The Add to dashboard dialog box will open, allowing me to select my CloudWatchBlog dashboard. Additionally, I can select the widget type I would like to use for the display of my alarm. For the ES Alarm, I will choose the Line widget and complete the process of adding this alarm to my dashboard by clicking the Add to dashboard button.

Upon successfully adding ES Alarm to the CloudWatchBlog dashboard, you will see a confirmation notice displayed in the CloudWatch console.

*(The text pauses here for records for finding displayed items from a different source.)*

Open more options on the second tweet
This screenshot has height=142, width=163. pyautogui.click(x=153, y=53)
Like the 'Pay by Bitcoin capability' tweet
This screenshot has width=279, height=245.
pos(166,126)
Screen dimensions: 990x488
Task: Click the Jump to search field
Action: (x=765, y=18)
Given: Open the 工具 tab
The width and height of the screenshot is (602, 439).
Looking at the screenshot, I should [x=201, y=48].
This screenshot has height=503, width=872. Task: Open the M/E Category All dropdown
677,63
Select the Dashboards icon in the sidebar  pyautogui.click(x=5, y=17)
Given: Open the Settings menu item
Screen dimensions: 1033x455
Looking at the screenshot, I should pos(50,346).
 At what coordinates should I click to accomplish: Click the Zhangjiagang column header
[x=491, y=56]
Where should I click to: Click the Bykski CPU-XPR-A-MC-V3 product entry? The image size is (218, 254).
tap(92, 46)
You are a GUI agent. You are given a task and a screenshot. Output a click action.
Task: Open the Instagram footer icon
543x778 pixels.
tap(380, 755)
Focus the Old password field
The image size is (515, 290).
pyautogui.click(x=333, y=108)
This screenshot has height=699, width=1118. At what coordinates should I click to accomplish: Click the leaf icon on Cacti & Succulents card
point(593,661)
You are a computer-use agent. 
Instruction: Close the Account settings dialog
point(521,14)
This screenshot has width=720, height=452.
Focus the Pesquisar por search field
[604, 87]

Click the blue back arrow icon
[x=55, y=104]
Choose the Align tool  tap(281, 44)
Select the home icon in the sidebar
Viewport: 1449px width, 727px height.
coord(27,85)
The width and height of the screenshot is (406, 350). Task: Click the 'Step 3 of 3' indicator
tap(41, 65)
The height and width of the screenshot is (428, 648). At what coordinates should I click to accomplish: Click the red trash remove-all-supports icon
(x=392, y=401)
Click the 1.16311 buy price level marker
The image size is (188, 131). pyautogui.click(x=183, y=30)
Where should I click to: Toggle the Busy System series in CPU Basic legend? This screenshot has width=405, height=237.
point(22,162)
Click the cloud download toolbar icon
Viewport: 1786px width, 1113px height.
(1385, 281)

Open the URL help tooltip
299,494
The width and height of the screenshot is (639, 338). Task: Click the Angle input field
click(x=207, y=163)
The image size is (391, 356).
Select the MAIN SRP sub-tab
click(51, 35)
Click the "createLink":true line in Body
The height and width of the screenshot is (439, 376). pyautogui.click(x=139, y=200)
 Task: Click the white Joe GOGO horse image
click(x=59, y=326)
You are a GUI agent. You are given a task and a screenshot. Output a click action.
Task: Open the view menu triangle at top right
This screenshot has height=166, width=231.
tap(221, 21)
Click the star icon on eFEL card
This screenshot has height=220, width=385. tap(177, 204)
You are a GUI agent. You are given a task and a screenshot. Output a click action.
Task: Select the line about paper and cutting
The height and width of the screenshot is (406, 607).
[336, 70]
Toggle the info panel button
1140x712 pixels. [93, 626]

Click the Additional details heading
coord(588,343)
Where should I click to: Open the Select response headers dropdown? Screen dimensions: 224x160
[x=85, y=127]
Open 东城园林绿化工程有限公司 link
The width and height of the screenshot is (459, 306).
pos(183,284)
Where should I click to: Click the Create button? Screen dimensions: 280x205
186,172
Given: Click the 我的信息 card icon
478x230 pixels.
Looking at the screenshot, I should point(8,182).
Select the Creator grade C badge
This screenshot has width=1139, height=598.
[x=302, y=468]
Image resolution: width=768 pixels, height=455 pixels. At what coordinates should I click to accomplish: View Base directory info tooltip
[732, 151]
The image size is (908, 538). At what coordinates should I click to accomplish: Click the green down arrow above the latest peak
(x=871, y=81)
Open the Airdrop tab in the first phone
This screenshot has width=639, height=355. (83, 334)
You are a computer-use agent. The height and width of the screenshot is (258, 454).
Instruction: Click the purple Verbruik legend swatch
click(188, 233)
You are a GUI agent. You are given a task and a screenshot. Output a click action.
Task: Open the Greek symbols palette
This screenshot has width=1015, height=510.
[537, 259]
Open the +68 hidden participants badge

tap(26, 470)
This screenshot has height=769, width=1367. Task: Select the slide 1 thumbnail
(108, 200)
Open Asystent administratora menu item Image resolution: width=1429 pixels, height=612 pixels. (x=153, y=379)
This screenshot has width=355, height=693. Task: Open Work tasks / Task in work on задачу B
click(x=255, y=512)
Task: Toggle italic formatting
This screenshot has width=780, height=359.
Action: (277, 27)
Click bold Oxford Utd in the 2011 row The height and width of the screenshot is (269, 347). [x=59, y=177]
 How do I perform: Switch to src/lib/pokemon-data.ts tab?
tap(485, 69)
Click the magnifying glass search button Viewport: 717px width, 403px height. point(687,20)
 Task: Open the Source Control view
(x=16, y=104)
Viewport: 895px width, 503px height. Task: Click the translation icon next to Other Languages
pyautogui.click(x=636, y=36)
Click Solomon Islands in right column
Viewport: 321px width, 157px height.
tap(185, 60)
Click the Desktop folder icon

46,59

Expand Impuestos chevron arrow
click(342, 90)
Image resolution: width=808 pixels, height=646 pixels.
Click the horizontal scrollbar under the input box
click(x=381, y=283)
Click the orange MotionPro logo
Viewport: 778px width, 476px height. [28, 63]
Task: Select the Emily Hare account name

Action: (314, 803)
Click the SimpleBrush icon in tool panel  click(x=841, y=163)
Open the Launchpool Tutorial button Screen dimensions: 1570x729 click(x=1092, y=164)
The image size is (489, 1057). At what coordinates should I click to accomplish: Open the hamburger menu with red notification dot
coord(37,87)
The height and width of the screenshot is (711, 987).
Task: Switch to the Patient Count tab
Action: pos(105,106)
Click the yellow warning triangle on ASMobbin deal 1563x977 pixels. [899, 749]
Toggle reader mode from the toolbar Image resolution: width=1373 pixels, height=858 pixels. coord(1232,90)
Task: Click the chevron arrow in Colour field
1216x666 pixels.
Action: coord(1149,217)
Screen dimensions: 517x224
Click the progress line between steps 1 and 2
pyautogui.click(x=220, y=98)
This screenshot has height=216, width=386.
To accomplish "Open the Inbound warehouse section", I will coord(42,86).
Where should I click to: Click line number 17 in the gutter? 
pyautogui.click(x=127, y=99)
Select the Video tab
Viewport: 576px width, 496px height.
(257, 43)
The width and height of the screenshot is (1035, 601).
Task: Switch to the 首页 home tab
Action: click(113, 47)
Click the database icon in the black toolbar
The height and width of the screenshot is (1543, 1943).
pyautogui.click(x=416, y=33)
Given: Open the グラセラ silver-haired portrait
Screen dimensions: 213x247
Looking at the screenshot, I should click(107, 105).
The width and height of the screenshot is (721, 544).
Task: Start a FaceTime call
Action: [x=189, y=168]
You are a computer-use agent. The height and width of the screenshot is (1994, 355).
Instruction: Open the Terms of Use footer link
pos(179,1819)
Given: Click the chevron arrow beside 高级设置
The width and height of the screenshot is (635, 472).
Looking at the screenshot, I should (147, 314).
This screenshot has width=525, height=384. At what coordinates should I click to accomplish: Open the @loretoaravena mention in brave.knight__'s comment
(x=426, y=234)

If I then go to the Dashboard section of the console and select my CloudWatchBlog dashboard, I will see the line widget for my alarm, ES Alarm, on the dashboard. To ensure that my ES Alarm widget is a permanent part of the dashboard, I will click the Save dashboard button to preserve the addition of this widget on the dashboard.

As we discussed, one of the benefits of utilizing a CloudWatch dashboard is the ability to add several alarms from various regions onto a dashboard. Since my scenario is leveraging my dashboard as a troubleshooting mechanism for my Elasticsearch solution, I would like to have several alarms and metrics related to my solution displayed on the CloudWatchBlog dashboard. Given this, I will create another alarm for my Elasticsearch instance and add it to my dashboard.

I will first return to the Alarms section of the console and click the Create Alarm button.

The Create Alarm dialog box is displayed showing all of the current metrics available in this region. From the summary, I can quickly see that there are 21 metrics being tracked for Elasticsearch. I will click on the ES Metrics link to view the individual metrics that can be used to create my alarm.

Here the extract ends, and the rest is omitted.